Your program will be tested on a number of machines, and should work correctly (if not necessarily quickly) on all of them.
Performance will be tested on the g2.2xlarge instance type (which does contain multiple CPU cores...)
Performance is subordinate to correctness, so be careful when allocating buffers etc. It is always better to fall back to software if something goes wrong with OpenCL setup, rather than crashing or having the program quit.
Submission is via git, and both partners in the pair should give each other access, and ensure that their repositories are synchronised. The submission will be taken as the last git commit which is identical in both repositories (both partners have pushed and pulled between their repositories), and occurs before the deadline.
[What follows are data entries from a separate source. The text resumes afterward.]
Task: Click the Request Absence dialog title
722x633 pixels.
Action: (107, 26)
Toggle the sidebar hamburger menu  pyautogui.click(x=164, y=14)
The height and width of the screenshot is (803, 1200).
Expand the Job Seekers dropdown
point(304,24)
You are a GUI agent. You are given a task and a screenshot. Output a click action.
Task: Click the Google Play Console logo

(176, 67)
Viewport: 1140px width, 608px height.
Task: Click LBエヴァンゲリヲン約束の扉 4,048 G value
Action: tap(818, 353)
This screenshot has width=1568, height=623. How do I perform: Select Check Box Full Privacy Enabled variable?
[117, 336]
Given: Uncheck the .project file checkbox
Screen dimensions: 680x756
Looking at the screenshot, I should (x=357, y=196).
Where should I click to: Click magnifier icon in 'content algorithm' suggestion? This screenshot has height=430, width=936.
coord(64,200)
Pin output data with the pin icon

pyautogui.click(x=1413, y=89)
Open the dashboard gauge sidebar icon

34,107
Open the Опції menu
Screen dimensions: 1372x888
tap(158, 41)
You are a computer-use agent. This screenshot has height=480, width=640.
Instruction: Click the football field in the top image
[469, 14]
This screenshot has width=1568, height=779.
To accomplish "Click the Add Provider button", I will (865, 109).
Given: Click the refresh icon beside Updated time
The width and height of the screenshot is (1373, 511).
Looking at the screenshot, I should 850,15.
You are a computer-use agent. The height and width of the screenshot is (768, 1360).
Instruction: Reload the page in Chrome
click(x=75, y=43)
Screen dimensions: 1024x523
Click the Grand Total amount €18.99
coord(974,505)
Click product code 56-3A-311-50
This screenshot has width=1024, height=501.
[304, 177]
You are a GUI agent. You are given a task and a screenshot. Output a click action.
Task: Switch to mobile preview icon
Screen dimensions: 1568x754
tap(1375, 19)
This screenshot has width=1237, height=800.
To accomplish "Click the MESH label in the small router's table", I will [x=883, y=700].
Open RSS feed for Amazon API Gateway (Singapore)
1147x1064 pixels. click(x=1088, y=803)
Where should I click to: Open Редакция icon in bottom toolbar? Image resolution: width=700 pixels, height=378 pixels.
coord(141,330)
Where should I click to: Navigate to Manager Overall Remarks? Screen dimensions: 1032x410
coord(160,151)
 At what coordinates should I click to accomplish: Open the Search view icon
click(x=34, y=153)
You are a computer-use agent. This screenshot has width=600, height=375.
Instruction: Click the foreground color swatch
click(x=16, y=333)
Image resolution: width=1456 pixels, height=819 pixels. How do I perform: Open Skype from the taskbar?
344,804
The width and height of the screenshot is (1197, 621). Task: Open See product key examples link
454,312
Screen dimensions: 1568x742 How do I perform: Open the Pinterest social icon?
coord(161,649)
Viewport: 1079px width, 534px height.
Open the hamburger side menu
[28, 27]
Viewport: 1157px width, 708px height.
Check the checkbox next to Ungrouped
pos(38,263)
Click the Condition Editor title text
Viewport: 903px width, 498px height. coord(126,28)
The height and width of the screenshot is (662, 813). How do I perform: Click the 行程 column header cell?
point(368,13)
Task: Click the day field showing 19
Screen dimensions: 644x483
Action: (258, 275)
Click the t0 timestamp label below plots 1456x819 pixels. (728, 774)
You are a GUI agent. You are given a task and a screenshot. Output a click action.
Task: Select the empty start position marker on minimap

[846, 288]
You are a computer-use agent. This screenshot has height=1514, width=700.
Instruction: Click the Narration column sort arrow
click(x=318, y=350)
Your repository should contain:
-
aws_bootstrap.sh : A shell script which will perform any necessary system setup within a new HPCE-2014-GPU-Image instance.
-
src : contains your submitted code. You may place whatever you want in here. Your program will always be run with the "src" directory as its working directory, so you can load any kernel files from there, or from sub-directories of "src".
-
makefile : Calling
make allshould build your executable intobin/process(whether or not you use CMake or something else to do the building). -
readme.txt, readme.pdf, or readme.md : a document covering:
- What is the approach used to improve performance, in terms of algorithms, patterns, and optimisations.
- A description of any testing methodology or verification.
- A summary of how work was partitioned within the pair, including planning, design, and testing, as well as coding. This document does not need to be long, it is not a project report.
As well as the code and the document, feel free to include any other interesting artefacts, such as testing code or performance measurements. Just make sure to clean out anything large, like test images, object files, executables.
- 33% : Performance, relative to other implementations
- 33% : Correctness
- 33% : Code review (style, appropriateness of approach, readability...)
Everyone's submission will be different for this coursework, there is little chance of seeing the same code by accident. However, you can use whatever code you like from this file. You may also use third-party code, but you need to attribute it very clearly and carefully, and be able to justify why it was used - submissions created from mostly third-party code will be frowned upon, but only in terms of marks.
Any code transfer between pairs will be treated as plagiarism. I would suggest you keep your code private, not least because you are competing with the others.